Back in August of last year I became an aunt for the first time. As I have never particularly wanted children of my own, I was surprised about the intensity of feelings this new persona would unleash. Maybe it is due to age or the fact that the newest member of our family will have no paternal grandparents. Either way, I am enjoying being an aunt and am revelling in the unexpected joys and insights that this new ‘role’ have afforded me.
My little niece may have arrived in January but I most definitely became an aunt the day my brother and his wife announced they were expecting. From that moment on, my sisterly concern about their general welfare, health, long working hours, stress levels… kicked into a different gear. I telephoned my brother more often, reached out to my sister-in-law more and included the “bump” in my prayers. Of course, I also went into ‘knitting auntie’ mode (as did my sister)!
My brother lives in Ireland so I did not get to meet the baby immediately. As for many dispersed families in this day and age, the first details about the bairn came via text messages and emailed photos. These missives would have to keep me and my siblings going until the christening.

**EXERCISE TASKS**
1. List every item named in the post about becoming an aunt as an object of sisterly concern for the brother and his wife.
2. Pick up the post about becoming an aunt after its final sentence and continue it.

(Stored data)

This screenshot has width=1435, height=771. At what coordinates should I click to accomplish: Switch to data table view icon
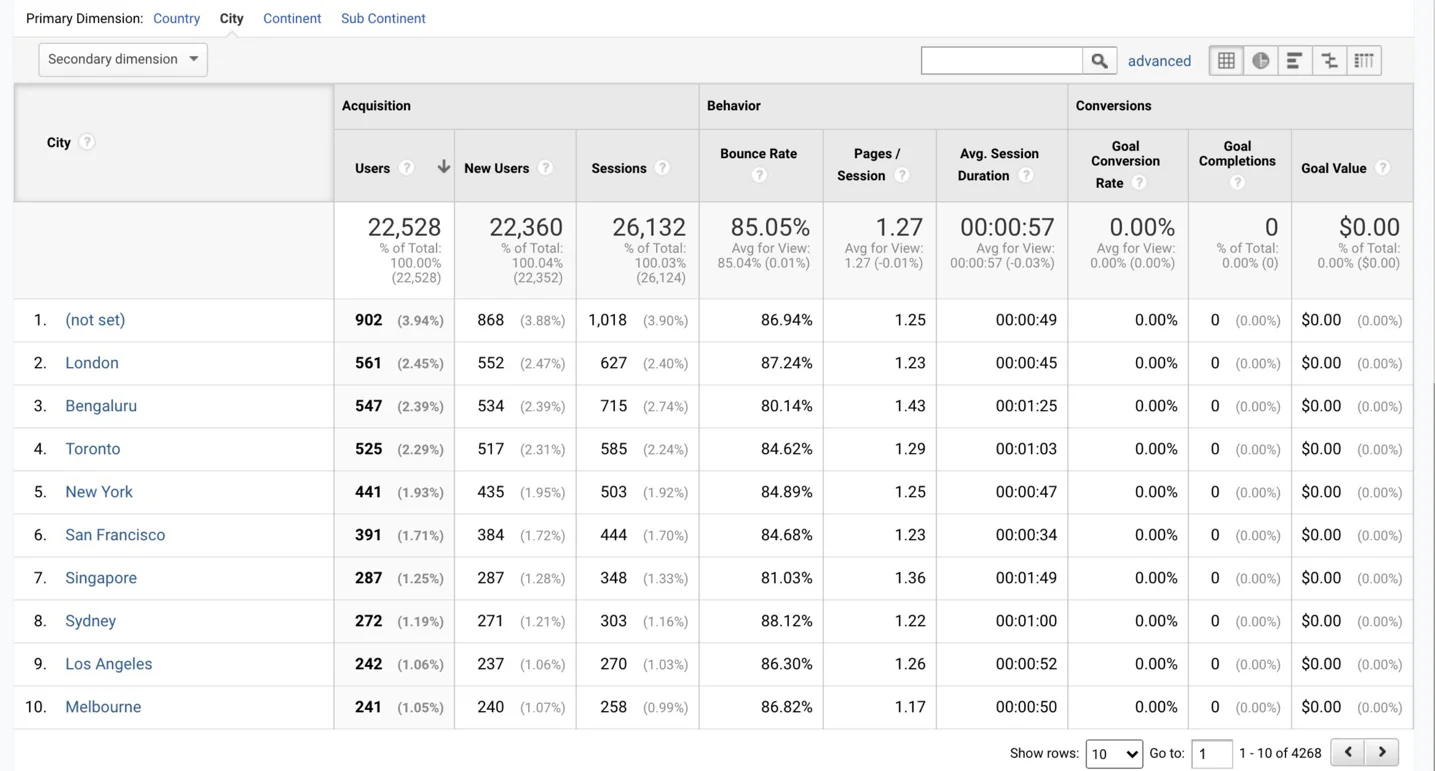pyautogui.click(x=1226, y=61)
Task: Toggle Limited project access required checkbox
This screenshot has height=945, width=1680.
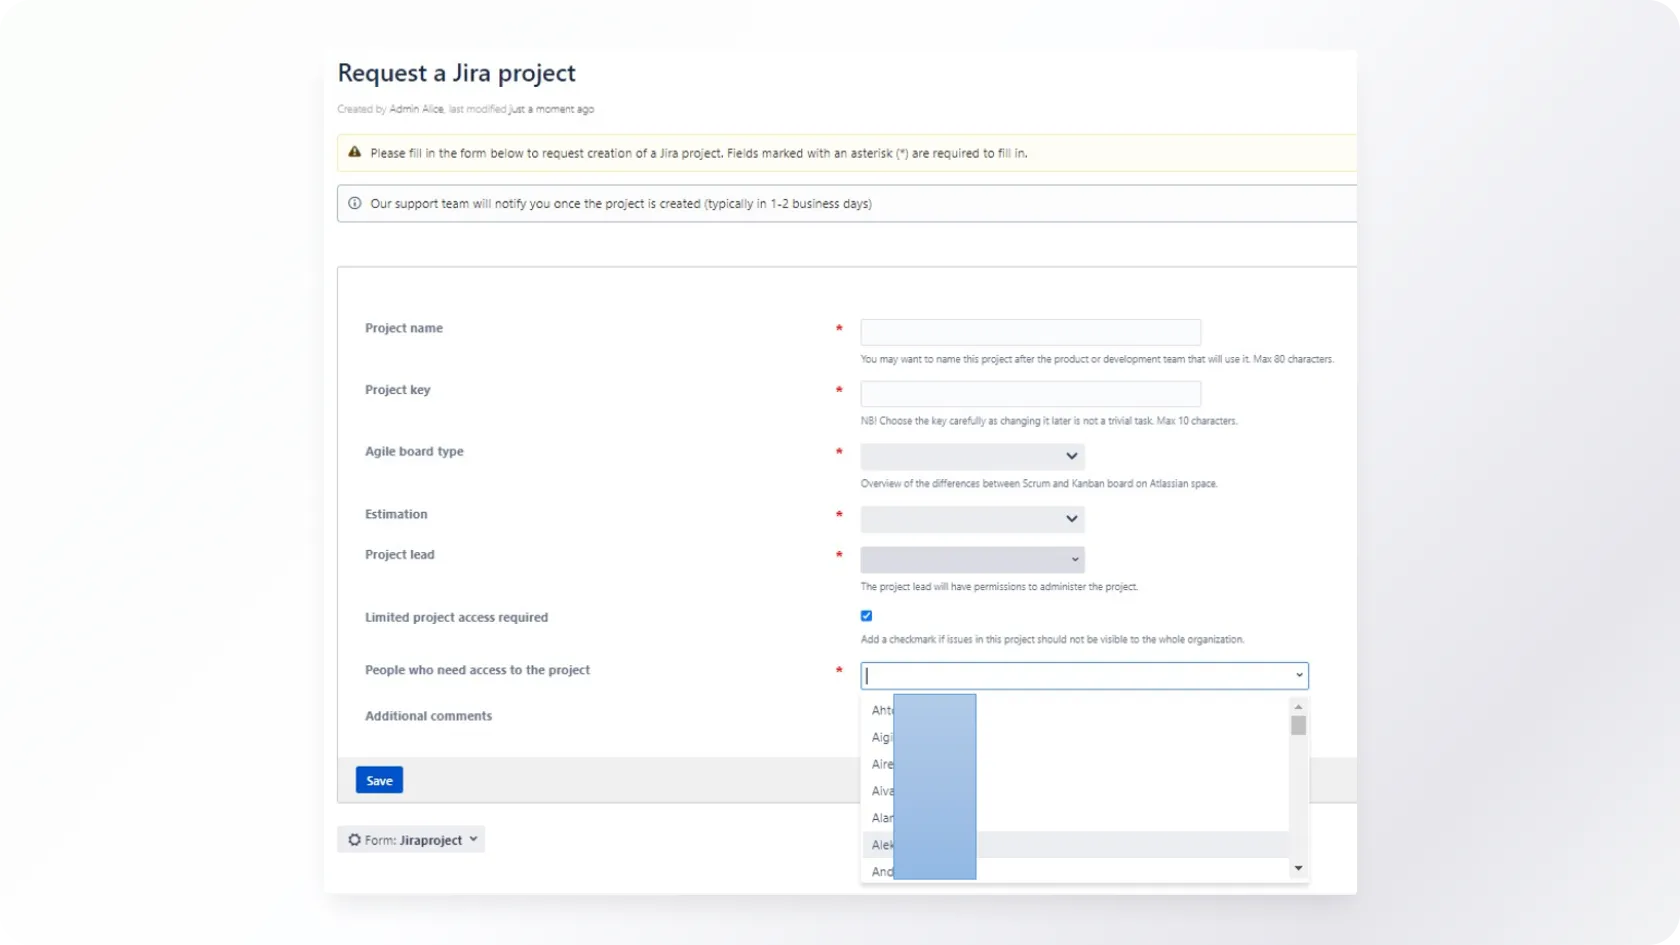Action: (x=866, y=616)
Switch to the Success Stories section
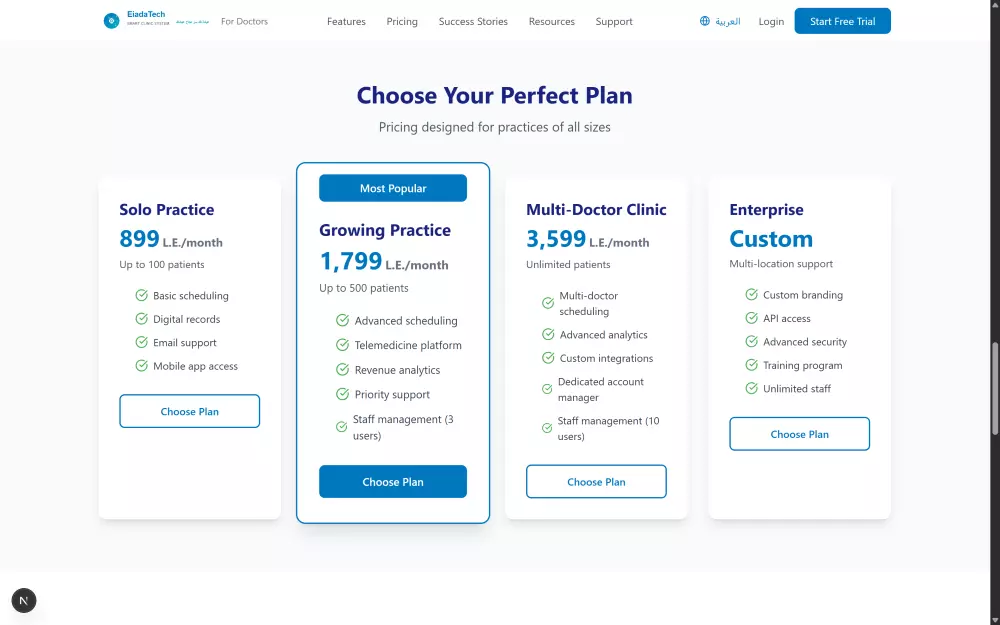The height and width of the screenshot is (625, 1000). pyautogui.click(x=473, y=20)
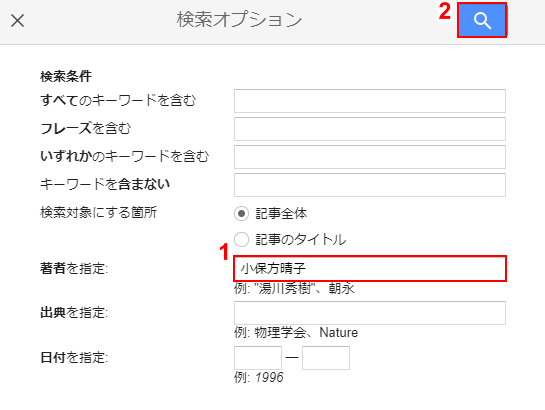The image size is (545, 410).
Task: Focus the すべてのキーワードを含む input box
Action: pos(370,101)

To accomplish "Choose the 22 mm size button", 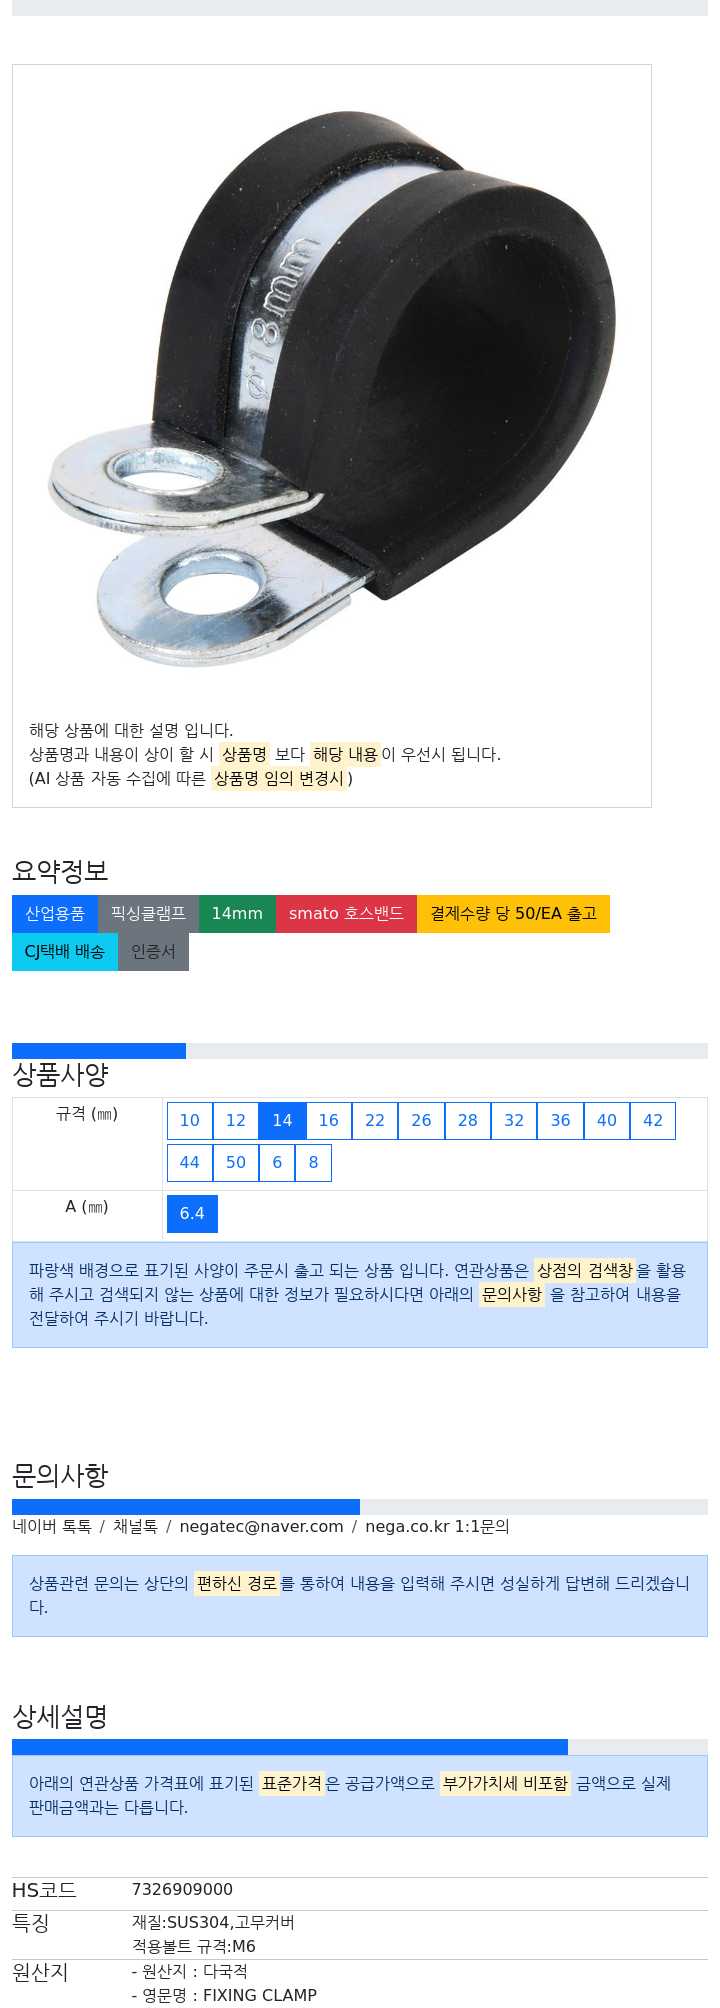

**EXPECTED RESPONSES**
1.
- General welfare
- Health
- Long working hours
- Stress levels

2.
Unexpectedly, through a cruel twist of fate, I met the little lady at six weeks when I travelled to Ireland for the funeral of my sister-in-law’s father. I still remember my first glimpse of my niece. My brother and his wife were picking me up at the hotel to travel on to the funeral. As I came down a sweeping staircase into the foyer, I spotted a strong chap with a tiny baby in the crook of his arm. My heart swelled with joy! I had hoped to be charmed by my niece but had not expected to be overwhelmed by love for my brother. Seeing somebody I had known all my life, from cheeky boy through strapping rugby-playing student to confident professional, in the new role of father choked me up.
At that moment I realised, becoming an aunt is not just about the child – no matter how much this baby charmed her way into my heart! Thanks to this little girl I would get to know a whole new side of my siblings as they, like me, grow into their persona of father, uncle and aunt.
It occurred to me that in the past six months there had been another angle to the telephone conversations with my siblings. The expectation and then arrival of the little bairn had triggered new questions, shared trips down memory lane and an expression of hopes and wishes for the newcomer. Even discussions with my sister about the general state of the world took on an extra dimension. Suddenly we were considering social and economic issues through another prism. What type of world would our brother’s child grow up in?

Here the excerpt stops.